Training-free, Zero Parameters, Plug-and-Play: The bias is calculated from existing attention scores and box positions, allowing direct integration into various MLLMs (LLaVA-NeXT-Video / Qwen2.5-VL / InternVL3) with minimal migration cost.
Transferability of "Dynamic Selection + Adaptive Bias": This logic—identifying active grounding heads and softly boosting them based on inherent interaction strength—can be borrowed for any task aimed at enhancing specific token grounding without disrupting pre-trained capabilities.

Limitations & Future Work¶

Reliance on Bounding Box Annotations: Bias injection depends on boxes to localize speaker regions. The method is difficult to apply in box-free scenarios or when detection is inaccurate, as evaluation was conducted on datasets with provided box labels.
Suboptimal Performance in Speaker Target Identification: This task requires balancing attention between the "current speaker" and the "target." The current method primarily reinforces "current speaker" alignment, suggesting that unidirectional bias has limitations for bidirectional attention tasks.
Empirical Hyperparameters: \(\lambda\), \(\alpha\), and the layer range were determined via ablation. These may require retuning for different models or datasets. ⚠️ Bias formulas (Eq 4/5) should refer to the original text.
Future Directions: Replacing box dependency with internal model-based speaker localization or expanding the bias to a bidirectional version for "speaker ↔ target" modeling.

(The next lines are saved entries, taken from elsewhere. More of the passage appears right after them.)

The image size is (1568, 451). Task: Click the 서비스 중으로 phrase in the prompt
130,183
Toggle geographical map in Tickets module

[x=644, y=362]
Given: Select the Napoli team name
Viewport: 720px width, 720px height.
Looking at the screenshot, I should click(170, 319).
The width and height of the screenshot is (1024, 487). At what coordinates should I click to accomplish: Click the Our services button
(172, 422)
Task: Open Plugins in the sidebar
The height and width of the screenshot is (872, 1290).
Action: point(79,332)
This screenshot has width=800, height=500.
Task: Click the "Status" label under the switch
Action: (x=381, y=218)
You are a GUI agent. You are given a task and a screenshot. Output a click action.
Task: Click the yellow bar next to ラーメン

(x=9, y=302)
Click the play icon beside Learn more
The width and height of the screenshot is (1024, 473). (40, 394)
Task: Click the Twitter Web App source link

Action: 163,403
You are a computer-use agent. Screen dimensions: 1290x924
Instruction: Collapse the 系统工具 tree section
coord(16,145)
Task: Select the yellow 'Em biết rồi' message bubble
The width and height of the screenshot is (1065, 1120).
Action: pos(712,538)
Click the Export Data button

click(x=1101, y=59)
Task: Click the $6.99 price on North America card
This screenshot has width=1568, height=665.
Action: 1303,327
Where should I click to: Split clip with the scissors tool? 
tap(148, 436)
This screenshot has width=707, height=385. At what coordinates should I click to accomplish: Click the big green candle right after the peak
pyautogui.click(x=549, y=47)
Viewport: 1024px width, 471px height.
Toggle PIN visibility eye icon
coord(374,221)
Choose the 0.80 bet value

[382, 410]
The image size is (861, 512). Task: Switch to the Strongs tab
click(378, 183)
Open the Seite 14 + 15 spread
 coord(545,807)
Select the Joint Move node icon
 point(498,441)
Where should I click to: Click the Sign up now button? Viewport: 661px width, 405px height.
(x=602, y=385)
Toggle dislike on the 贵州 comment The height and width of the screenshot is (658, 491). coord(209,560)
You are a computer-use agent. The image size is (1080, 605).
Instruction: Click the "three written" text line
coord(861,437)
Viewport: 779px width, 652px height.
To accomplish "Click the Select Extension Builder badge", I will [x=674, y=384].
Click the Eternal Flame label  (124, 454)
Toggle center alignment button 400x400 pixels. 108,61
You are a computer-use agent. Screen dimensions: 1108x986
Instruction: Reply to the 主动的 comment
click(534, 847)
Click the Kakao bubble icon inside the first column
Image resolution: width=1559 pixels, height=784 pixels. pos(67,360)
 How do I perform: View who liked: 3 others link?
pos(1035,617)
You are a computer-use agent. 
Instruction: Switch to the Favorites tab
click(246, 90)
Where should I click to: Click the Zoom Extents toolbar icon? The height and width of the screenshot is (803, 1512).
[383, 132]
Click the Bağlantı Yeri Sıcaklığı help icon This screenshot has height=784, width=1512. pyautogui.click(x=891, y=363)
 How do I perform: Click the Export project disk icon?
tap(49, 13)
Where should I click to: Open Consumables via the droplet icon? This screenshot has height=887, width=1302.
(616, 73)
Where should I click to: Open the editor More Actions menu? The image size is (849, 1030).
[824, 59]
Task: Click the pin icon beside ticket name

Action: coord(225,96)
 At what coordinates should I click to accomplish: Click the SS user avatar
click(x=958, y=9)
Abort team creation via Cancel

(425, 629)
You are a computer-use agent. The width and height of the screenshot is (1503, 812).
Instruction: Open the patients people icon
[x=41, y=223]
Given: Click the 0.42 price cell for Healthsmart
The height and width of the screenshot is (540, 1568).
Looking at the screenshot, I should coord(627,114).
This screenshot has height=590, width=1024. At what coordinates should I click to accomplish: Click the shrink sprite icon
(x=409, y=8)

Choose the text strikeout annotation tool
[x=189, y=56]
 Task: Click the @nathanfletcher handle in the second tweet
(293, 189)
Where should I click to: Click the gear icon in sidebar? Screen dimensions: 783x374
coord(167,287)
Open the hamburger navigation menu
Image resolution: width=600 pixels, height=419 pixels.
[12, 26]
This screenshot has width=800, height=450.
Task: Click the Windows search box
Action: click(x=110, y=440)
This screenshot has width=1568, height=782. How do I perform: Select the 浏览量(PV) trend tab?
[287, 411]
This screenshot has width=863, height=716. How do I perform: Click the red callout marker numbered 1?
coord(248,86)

vs MMSI / OnlineMMSI (Speaker Embeddings, Visual Prompts): These rely on injecting speaker embeddings or colored boxes into text/images. This work modifies internal transformer attention, offering stable gains without extra language prompts and providing the first systematic quantification of this misalignment.
vs Attention Modulation Methods (Boosting non-text modalities): While effective for standard VQA, such methods lack evaluation in multi-speaker social scenes. This is the first work to apply cross-attention map analysis to multi-party social tasks and validate it across three strong MLLMs.
vs MMSI + Fine-Tuning: While fine-tuning improves downstream performance, the increase in alignment scores is limited (AttnMax only 6.82). This suggests that "performance gains" do not necessarily equate to "better alignment," whereas this method targets alignment directly.

Rating¶

Novelty: ⭐⭐⭐⭐⭐ First to quantify multi-speaker cross-modal attention misalignment and provide a training-free intervention.
Experimental Thoroughness: ⭐⭐⭐⭐ Covers 3 MLLMs × 3 datasets × 4 tasks with visualization, though dependent on boxes.
Writing Quality: ⭐⭐⭐⭐ Clear logic from diagnosis to method to validation.
Value: ⭐⭐⭐⭐ Plug-and-play, transferable to various MLLMs and grounding tasks.